The input:
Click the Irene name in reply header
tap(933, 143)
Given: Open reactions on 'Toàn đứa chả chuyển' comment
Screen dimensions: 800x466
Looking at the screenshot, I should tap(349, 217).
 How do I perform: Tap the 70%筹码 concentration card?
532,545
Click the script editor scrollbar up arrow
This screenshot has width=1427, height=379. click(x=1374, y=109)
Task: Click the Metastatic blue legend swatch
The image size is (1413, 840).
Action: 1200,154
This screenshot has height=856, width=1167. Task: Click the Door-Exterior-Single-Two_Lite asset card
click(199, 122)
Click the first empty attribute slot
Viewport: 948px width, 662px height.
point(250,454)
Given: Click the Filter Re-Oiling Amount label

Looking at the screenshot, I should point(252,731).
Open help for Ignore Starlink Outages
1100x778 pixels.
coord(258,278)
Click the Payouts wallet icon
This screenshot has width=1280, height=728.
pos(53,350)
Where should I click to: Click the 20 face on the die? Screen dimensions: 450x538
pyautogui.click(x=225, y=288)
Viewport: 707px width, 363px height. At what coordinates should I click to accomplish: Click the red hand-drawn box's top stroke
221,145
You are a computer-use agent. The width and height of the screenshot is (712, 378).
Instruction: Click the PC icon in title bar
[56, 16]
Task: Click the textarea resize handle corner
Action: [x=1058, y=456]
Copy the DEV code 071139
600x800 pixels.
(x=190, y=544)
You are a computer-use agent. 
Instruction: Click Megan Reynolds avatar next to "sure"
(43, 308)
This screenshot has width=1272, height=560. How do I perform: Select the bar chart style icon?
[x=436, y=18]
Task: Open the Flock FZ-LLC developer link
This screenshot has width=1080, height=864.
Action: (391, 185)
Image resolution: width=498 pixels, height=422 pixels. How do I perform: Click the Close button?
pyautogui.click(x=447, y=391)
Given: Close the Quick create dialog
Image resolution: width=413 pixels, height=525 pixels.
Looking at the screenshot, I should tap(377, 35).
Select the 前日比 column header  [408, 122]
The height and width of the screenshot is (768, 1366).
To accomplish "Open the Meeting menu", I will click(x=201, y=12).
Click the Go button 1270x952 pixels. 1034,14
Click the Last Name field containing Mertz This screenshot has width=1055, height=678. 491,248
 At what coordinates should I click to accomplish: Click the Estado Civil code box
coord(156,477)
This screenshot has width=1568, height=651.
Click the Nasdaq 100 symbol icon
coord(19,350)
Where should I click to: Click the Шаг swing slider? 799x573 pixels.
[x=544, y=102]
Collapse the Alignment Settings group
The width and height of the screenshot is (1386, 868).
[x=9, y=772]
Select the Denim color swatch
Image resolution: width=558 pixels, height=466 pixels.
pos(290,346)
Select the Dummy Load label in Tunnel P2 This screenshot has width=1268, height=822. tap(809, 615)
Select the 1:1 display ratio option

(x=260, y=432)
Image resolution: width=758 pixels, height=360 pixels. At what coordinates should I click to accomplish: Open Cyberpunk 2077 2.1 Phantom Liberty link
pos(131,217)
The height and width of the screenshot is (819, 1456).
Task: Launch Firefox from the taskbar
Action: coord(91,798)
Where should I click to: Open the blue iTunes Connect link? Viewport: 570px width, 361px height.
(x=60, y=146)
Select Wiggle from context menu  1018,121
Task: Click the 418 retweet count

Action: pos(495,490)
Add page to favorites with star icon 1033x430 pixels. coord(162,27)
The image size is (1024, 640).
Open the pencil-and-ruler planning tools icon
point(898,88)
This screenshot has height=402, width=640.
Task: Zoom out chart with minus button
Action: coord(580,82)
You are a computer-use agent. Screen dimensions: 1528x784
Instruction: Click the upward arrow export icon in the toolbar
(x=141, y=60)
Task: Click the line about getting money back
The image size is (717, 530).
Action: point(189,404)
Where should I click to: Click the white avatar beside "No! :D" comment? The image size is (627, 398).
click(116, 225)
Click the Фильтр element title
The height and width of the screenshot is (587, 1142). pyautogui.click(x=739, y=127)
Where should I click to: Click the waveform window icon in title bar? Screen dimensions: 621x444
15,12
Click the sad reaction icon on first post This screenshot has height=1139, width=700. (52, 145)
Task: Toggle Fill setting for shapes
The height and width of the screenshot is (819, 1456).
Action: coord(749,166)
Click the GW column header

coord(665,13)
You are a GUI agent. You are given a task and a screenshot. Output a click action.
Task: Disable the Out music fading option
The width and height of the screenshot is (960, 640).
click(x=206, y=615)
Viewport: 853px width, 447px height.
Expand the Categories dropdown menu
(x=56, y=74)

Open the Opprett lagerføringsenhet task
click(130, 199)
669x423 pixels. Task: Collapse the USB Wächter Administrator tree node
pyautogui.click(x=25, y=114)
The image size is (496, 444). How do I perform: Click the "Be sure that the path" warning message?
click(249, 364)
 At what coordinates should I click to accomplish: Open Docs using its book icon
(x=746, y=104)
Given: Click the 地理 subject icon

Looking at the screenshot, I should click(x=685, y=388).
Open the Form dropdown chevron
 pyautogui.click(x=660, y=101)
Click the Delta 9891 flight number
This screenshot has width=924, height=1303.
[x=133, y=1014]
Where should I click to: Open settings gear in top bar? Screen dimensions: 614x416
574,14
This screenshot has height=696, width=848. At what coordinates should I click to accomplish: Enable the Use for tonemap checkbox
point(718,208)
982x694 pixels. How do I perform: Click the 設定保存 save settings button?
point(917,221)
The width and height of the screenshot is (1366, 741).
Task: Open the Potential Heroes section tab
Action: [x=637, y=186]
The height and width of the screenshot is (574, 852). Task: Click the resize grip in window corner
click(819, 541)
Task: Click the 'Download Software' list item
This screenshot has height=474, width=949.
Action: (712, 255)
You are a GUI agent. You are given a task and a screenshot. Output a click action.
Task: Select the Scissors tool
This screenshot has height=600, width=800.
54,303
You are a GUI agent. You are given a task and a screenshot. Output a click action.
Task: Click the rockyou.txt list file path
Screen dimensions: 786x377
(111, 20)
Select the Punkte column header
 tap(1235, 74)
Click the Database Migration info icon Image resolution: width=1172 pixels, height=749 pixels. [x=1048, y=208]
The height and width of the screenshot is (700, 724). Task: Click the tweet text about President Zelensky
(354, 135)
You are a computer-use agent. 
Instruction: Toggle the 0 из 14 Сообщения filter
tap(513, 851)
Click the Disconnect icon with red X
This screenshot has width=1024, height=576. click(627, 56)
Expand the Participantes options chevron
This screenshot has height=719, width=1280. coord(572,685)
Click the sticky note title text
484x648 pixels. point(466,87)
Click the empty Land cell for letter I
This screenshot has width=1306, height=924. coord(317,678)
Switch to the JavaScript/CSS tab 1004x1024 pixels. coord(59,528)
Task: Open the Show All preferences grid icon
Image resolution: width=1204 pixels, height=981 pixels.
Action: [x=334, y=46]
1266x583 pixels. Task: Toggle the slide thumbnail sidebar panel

Prompt: From the records above, transcribe exactly the run of lines that opens with the line holding "Instruction: Click the upward" and closes with the line holding "Click the sad", both included.

Reply:
Instruction: Click the upward arrow export icon in the toolbar
(x=141, y=60)
Task: Click the line about getting money back
The image size is (717, 530).
Action: point(189,404)
Where should I click to: Click the white avatar beside "No! :D" comment? The image size is (627, 398).
click(116, 225)
Click the Фильтр element title
The height and width of the screenshot is (587, 1142). pyautogui.click(x=739, y=127)
Where should I click to: Click the waveform window icon in title bar? Screen dimensions: 621x444
15,12
Click the sad reaction icon on first post This screenshot has height=1139, width=700. (52, 145)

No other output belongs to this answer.